La zone d’évacuation autour de Fukushima est insuffisante

La zone d’évacuation de la population autour de la centrale accidentée de Fukushima devrait être rallongée d’au moins 10 kilomètres en raison de la radioactivité, a estimé ce mercredi Greenpeace qui s’attend à une hausse des cancers dans cette région du nord-est du Japon.

La zone d’évacuation autour de la centrale nucléaire couvre actuellement un rayon de 20 kilomètres, le gouvernement ayant recommandé aux habitants vivant dans la zone comprise entre 20 et 30 kilomètres de partir également, mais sans les forcer.

Or selon Greenpeace, dont l’équipe présente au Japon, menée par le Belge Jan Vande Putte, a effectué des relevés de radioactivité au-delà de 20 kilomètres, les zones contaminées ne sont pas réparties de façon uniforme, certains endroits au-delà de 40 kilomètres de la centrale étant plus dangereux que d’autres situés dans la zone interdite.

Greenpeace a par exemple relevé une radioactivité de 100 microsieverts par heure dans la zone rurale de Tsushima, en théorie pas concernée par les mesures d’évacuation.

« Cela veut dire que quelqu’un pourrait y dépasser la dose annuelle maximum de 1000 microsieverts en environ 10 heures », a déclaré Jan Vande Putte au cours d’une conférence de presse à Tokyo.

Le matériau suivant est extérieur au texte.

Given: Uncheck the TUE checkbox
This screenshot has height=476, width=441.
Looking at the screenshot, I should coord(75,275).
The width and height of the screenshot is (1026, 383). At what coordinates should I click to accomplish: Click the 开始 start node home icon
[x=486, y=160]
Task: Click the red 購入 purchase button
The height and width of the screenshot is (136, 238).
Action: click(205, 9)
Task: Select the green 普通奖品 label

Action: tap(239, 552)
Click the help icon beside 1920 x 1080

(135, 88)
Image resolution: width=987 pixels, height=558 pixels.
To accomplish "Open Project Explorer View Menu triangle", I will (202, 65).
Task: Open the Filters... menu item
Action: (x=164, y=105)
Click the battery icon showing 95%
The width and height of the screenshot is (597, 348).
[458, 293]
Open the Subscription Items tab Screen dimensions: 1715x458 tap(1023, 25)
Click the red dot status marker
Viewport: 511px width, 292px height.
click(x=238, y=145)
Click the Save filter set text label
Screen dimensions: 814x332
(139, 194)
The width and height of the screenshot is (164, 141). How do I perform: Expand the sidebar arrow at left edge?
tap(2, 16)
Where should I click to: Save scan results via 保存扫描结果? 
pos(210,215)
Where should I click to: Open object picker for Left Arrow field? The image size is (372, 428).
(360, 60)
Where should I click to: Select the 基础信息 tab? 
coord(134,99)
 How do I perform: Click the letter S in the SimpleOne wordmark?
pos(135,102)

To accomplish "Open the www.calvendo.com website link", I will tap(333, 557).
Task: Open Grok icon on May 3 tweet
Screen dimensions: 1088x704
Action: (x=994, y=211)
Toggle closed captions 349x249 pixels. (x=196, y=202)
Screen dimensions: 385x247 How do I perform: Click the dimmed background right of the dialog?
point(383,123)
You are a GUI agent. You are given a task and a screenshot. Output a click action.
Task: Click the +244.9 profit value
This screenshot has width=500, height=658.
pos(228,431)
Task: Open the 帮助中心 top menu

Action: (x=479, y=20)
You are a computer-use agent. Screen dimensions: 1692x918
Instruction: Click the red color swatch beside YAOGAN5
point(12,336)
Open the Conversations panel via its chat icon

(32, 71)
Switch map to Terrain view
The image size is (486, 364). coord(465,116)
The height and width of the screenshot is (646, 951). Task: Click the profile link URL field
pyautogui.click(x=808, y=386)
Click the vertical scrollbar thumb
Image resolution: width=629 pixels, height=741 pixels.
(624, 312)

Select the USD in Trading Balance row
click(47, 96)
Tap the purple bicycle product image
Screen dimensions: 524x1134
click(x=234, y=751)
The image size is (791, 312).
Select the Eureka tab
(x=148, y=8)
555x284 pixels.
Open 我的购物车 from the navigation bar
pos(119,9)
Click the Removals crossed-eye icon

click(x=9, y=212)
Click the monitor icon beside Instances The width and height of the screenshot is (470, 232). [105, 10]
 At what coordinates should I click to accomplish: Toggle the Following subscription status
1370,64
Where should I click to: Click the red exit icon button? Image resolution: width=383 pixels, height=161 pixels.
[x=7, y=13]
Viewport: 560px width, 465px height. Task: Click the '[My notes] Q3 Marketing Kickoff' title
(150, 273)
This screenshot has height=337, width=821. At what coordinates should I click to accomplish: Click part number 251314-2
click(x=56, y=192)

Il a cité d’autres relevés inquiétants et estimé qu’il existait une « contradiction entre ces chiffres et l’absence d’action des autorités pour protéger la population ».

« A propos de la zone d’évacuation, dans un contexte idéal, elle devrait être très large. Mais nous sommes dans un contexte d’urgence. Greenpeace recommande pour commencer, une zone d’évacuation d’au moins 30 kilomètres de rayon, et au-delà de cette zone, l’éloignement prioritaire des enfants et des femmes enceintes », a-t-il détaillé.

Jan van de Putte a estimé qu’un « nombre important de personnes » étaient « exposées à un niveau élevé de rayonnements ».

Si l’on inclut la ville de Fukushima, située à une soixantaine de kilomètres de la centrale, un « problème sérieux » se pose pour des « centaines de milliers » d’habitants. Cela signifie qu’au sein de cette population, beaucoup plus de gens vont souffrir de cancers, parmi lesquels des cancers mortels », a averti, Jan Vande Putte, qui a participé à des missions similaires en Russie, en Ukraine, Espagne ainsi qu’en France et en Belgique.